**Required work**
(A) According to the QR code passage, why do people assume a code they scan is safe?
(B) Print the QR code passage word for word, from "Anyone with a" up to and including "or malicious deeds.".

Anyway, it seemed that QR codes popped up everywhere thanks to their convenient ability to provide links to everything with point and capture technology. Unfortunately, that is what they essentially are…links. Would you go around clicking all the unknown links in your emails? I hope not.
I made these QR codes on this site. They look different, but to your device, they are all links to my article about passphrase security. Just using our vision, they look different.
*All three codes are the same to your device. The logo means nothing! I designed all these logos on MEQR.
What can QR codes do?
Anyone with a smartphone pretty much knows that they function as links. So they can open applications and even go to websites. While alone, they are not dangerous. They are not going to jump out at you and grab your information. However, they offer a portal for data to travel back and forth. Since we can’t read the little cube, and it’s not convenient to take your protocol droid everywhere, we assume that the code we are scanning is safe. However, how do you know if that? Unfortunately, you don’t know. You “trust” the place that is using it.
Once they are open, they require final approval from the user. Once activated, a link can be used for legitimate uses or malicious deeds.

**Data listing**

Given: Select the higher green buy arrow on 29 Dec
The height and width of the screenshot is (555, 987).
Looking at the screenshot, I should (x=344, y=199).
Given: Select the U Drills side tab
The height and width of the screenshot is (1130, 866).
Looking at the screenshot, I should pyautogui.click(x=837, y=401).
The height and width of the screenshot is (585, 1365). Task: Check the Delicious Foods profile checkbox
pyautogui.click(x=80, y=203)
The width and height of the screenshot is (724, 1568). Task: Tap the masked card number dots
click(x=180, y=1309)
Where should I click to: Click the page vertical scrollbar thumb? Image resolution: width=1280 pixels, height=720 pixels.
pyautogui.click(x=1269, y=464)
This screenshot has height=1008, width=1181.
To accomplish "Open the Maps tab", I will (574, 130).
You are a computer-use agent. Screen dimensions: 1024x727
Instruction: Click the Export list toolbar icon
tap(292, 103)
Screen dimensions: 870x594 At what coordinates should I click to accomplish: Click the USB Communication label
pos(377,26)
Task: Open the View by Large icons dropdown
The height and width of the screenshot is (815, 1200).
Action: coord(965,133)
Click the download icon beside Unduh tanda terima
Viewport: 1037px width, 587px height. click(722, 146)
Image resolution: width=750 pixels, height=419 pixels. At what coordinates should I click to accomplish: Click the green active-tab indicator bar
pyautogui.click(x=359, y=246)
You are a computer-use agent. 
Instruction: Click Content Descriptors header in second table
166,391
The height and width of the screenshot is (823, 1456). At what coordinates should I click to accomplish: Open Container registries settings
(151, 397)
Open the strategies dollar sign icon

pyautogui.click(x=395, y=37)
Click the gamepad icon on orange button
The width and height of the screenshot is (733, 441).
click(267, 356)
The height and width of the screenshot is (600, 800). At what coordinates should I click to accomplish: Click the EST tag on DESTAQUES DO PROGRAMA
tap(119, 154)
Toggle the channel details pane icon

**Outputs in order**
(A) People can't read the little cube themselves, and carrying a protocol droid everywhere isn't convenient. So they assume the code is safe and trust the place that is using it.

(B)
Anyone with a smartphone pretty much knows that they function as links. So they can open applications and even go to websites. While alone, they are not dangerous. They are not going to jump out at you and grab your information. However, they offer a portal for data to travel back and forth. Since we can’t read the little cube, and it’s not convenient to take your protocol droid everywhere, we assume that the code we are scanning is safe. However, how do you know if that? Unfortunately, you don’t know. You “trust” the place that is using it.
Once they are open, they require final approval from the user. Once activated, a link can be used for legitimate uses or malicious deeds.